(Records from a data source)
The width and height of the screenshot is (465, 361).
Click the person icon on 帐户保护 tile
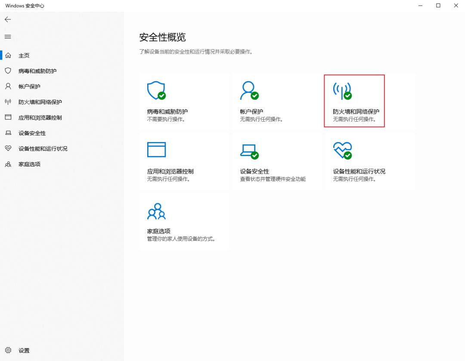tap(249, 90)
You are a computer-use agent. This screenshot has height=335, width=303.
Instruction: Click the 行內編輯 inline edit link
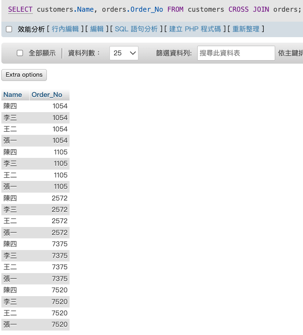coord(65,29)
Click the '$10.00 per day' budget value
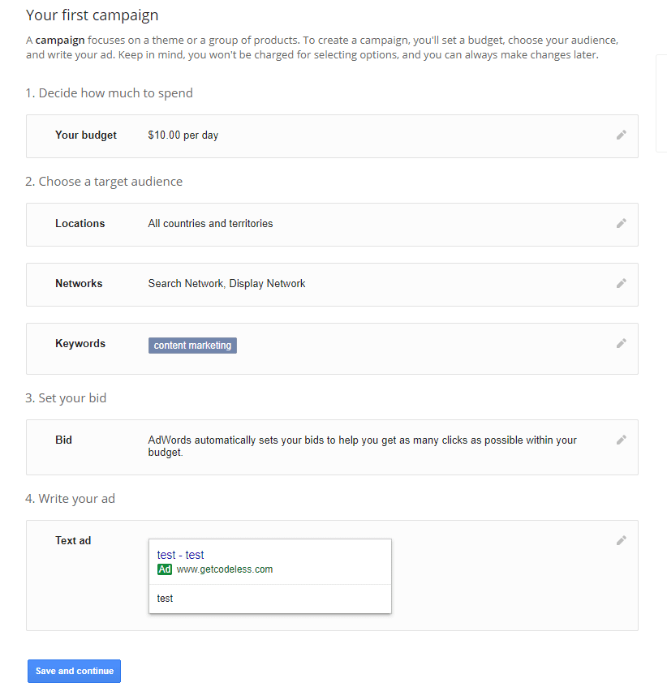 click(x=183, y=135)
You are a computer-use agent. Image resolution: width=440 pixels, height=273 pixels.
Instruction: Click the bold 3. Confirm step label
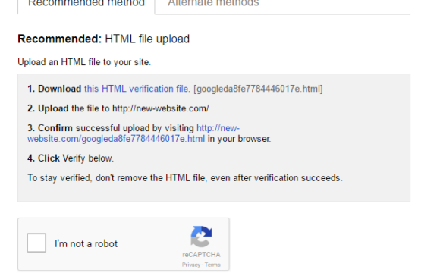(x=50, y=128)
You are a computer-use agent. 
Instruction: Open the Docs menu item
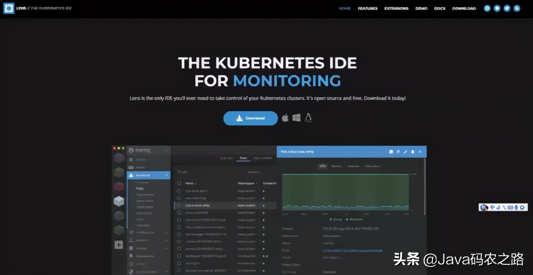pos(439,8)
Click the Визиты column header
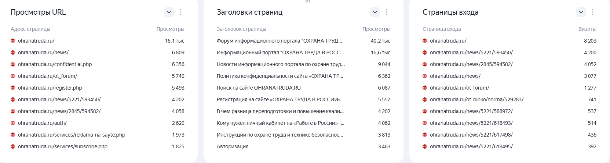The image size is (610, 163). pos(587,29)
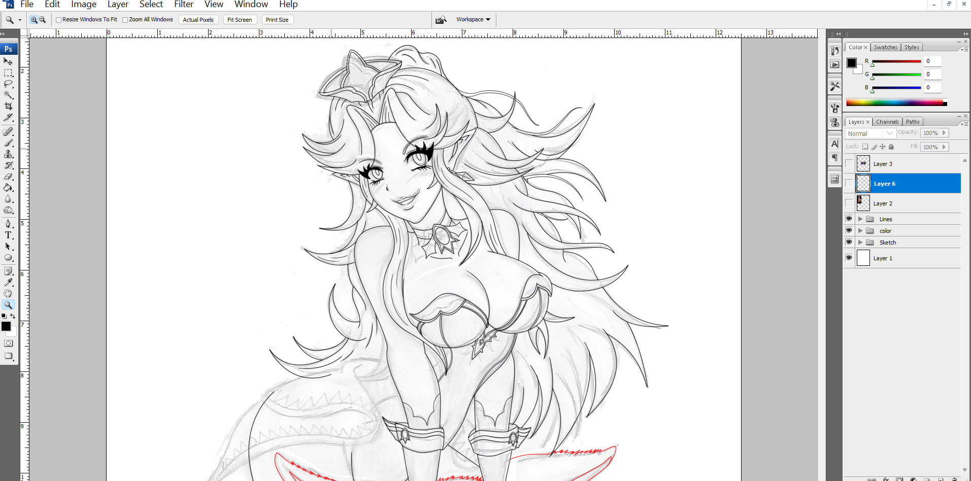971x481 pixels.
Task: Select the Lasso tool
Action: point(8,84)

--

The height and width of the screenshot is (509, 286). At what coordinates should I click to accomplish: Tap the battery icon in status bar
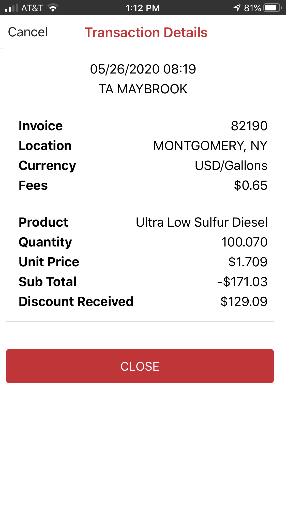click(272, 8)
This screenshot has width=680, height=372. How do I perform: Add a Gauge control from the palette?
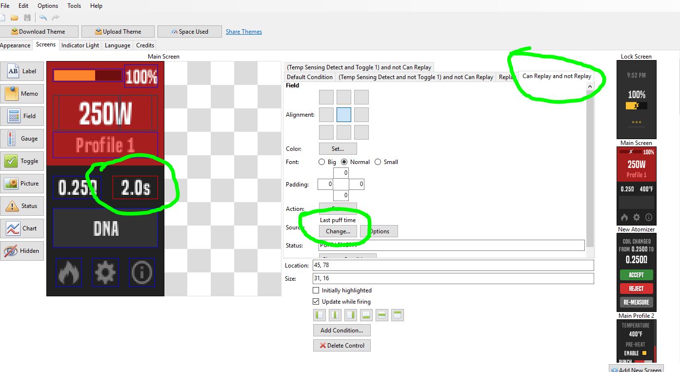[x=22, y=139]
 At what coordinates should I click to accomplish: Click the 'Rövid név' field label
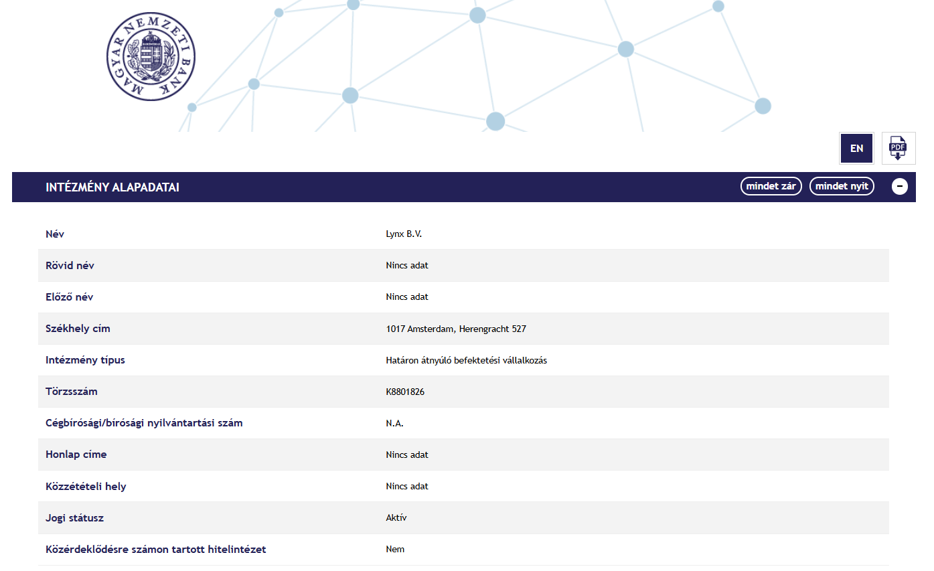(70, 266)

What is needed:
Copy each line above containing the string "computer".

Task solution:
You are a computer-use agent. This screenshot has height=335, width=303.
You are a computer-use agent. Image resolution: width=440 pixels, height=273 pixels.
You are a computer-use agent. 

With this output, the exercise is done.